Ocean Carolina – Maudlin Days

Ocean Carolina cd
Ocean Carolina
Maudlin Days
Old Hand Record Company

Folk-Rock Gets a Smithsonian Overhaul

This is Ocean Carolina’s second album; a collective that revolves around the central figure of wordsmith and singer-extraordinare Michael Simone and wears its influences proudly on its collective arm. During a lifetime in the music business travelling the world, Simone has embraced all kinds of music from Southern Rock Funk, British Goth (the Cure & Cocteau Twins) and possibly most important of all, Dame Morrissey of Salford.
When you stir all of those ingredients together you achieve an album that is 100% Ocean Carolina but of a Country-Rock vintage.
The jangly guitar that opens opening track All I Can Do immediately caught my attention; then Simone’s slightly tortured and weary voice made me listen to his words quite intently. Then the melody certainly reeled me in; and a good story is very well told gently easing us in to the web.
It’s no great surprise to find most of the songs are about relationships that generally have an unhappy ending; but Simone’s way with words avoids the cliché’s and stereotypes that I have to listen to on a regular basis.
Just when you think you know where Ocean Carolina are going they through a curve ball with Cry Baby Cry which has a Soulful thread weaving through it via the bass lines. Crazily the singer’s voice enters Scott Walker territory (or Marc Almond for younger readers) and it evolves into the first ‘Torch’ Alt.
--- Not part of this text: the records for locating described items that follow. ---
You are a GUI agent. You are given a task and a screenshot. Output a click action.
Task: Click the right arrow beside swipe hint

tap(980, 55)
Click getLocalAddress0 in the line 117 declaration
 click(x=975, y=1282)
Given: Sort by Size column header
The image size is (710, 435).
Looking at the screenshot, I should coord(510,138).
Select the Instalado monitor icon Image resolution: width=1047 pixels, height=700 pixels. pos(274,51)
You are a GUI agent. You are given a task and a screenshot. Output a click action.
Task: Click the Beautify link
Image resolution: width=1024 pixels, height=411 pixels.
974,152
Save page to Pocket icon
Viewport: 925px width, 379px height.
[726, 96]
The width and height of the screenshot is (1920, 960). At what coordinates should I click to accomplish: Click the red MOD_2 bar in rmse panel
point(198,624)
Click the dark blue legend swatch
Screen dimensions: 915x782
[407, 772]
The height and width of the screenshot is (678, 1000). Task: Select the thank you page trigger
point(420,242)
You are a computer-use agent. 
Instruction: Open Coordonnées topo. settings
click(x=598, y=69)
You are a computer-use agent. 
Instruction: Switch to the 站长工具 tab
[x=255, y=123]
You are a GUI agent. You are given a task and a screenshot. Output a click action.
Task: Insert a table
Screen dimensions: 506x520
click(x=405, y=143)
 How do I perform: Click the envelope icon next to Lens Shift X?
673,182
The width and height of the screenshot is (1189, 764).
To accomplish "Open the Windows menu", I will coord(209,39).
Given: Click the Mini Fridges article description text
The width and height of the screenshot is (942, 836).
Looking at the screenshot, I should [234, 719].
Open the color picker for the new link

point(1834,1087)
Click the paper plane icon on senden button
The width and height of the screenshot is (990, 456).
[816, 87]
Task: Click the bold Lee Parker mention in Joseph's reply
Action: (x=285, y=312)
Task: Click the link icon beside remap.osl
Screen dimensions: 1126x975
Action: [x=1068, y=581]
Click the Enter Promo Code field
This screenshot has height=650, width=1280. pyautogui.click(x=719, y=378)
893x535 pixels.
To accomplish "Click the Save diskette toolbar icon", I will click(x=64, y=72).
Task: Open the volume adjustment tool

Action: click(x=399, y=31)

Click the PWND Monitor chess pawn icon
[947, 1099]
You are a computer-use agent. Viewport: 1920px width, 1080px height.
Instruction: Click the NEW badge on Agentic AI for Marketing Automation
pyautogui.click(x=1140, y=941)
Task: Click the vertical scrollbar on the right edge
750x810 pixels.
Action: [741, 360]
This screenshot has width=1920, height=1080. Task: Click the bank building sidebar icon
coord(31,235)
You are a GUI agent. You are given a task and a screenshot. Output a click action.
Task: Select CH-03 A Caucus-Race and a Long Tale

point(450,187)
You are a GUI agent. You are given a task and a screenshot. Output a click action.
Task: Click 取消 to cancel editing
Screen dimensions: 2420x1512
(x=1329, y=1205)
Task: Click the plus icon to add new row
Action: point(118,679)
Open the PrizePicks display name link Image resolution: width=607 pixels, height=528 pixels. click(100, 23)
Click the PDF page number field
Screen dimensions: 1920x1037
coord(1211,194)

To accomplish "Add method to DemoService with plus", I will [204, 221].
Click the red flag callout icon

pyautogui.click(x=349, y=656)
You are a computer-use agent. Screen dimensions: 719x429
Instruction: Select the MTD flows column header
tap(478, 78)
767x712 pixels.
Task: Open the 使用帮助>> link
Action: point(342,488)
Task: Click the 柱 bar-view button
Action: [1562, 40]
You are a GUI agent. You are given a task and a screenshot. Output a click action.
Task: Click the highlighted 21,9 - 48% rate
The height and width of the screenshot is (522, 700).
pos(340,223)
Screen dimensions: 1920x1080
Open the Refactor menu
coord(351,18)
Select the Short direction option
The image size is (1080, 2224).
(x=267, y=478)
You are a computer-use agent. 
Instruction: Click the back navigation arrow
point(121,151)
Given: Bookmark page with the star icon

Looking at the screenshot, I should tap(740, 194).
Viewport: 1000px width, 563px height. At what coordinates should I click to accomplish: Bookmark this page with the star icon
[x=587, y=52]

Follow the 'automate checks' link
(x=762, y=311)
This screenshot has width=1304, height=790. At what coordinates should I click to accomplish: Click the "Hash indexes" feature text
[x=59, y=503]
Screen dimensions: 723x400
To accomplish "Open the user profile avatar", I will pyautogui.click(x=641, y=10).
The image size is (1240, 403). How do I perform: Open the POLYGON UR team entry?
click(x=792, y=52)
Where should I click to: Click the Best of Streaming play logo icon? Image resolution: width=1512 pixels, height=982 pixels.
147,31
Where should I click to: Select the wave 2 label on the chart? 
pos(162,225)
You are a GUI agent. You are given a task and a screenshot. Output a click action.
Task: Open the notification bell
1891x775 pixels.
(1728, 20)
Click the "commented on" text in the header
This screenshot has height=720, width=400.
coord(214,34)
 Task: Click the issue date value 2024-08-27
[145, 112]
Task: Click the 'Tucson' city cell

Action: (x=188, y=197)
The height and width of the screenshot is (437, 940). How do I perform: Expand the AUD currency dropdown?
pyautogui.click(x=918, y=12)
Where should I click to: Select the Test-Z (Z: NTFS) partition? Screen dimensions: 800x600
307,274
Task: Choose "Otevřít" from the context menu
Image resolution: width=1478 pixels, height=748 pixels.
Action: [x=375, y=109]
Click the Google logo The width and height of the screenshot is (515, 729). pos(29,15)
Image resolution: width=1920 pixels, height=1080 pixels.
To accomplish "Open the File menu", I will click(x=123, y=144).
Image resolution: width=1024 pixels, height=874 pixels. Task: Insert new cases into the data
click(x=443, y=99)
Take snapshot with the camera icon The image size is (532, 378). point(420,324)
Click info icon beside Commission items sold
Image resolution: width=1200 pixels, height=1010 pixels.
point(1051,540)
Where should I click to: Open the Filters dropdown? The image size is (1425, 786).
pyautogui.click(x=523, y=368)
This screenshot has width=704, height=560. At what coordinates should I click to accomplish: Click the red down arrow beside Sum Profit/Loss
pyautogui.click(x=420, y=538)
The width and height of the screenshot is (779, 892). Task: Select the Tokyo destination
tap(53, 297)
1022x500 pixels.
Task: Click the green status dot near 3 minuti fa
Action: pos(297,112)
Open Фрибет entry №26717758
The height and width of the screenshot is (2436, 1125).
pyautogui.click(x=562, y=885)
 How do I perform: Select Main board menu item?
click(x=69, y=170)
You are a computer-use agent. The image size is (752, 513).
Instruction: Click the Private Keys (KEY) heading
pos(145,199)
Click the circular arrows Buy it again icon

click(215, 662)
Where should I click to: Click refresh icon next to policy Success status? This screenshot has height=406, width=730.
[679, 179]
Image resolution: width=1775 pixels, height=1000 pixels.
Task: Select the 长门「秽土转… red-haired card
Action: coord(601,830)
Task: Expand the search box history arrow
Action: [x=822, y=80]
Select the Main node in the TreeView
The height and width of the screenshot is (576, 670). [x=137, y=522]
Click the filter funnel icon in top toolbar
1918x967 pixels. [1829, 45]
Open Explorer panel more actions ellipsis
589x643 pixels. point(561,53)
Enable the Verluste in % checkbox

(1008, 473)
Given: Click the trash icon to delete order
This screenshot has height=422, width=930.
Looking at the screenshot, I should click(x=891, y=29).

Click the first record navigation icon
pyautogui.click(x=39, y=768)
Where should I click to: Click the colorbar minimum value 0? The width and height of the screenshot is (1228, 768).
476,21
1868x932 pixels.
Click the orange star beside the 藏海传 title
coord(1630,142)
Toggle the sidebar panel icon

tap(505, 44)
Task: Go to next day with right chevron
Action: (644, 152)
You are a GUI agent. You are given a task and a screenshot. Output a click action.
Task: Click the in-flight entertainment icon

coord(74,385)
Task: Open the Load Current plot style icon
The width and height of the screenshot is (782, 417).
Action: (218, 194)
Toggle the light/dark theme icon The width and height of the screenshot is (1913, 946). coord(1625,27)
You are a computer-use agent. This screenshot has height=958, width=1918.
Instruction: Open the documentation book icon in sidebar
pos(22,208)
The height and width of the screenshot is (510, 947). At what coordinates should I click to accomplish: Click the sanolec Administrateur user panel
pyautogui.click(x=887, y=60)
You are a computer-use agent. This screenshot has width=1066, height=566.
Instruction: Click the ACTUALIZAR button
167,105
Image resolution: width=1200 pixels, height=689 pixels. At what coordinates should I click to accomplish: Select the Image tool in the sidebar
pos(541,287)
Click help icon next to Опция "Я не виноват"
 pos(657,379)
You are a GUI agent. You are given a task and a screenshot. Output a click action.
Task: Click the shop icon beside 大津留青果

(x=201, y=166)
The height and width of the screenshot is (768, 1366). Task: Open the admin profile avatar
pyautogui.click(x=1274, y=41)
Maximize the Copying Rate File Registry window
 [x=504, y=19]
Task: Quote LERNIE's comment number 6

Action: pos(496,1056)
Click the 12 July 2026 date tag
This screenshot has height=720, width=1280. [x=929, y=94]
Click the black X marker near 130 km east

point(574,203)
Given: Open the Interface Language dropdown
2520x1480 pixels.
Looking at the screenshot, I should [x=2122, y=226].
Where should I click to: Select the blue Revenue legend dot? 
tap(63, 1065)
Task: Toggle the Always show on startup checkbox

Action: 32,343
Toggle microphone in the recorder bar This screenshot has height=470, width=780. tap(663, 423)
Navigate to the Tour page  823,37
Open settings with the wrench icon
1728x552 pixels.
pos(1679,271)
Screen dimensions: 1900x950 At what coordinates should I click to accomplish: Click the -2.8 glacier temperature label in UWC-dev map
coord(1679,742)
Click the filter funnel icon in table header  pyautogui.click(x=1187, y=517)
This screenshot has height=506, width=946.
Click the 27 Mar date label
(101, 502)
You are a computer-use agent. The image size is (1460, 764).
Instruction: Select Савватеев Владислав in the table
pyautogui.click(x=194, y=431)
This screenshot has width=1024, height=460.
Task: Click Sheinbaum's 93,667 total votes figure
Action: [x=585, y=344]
Country song I’ve ever heard; and it works on every level.
Half way through the album we casually stumble on the brittle acoustic opening of Nobody Wants to Cry and the bass cuts through it again, like a rusty knife leaving me slightly unnerved; but pressing replay to hear it all over again.
Shortly afterwards the band ease into a Country shuffle with Don’t Carry On as the guitarist goes all Vince Gill on a song that both Ryan Adams and Gill himself would be proud to have penned.
Maudlin Days ends with the beautifully mournful Someday Soon that showcases all that is good about this record from the various musicians to the song itself.
Producer Jon Graboff (Ryan Adams and the Cardinals!) has done an exceptional job here; teasing out tiny nuances within an overall ‘big landscape of a sound’ and allowing the singer to actually sing his songs without fear of getting lost in the mix.
Don’t worry about my reference points in this review; they will all make sense when you hear the finished article as all the constituent parts make for a wonderful album.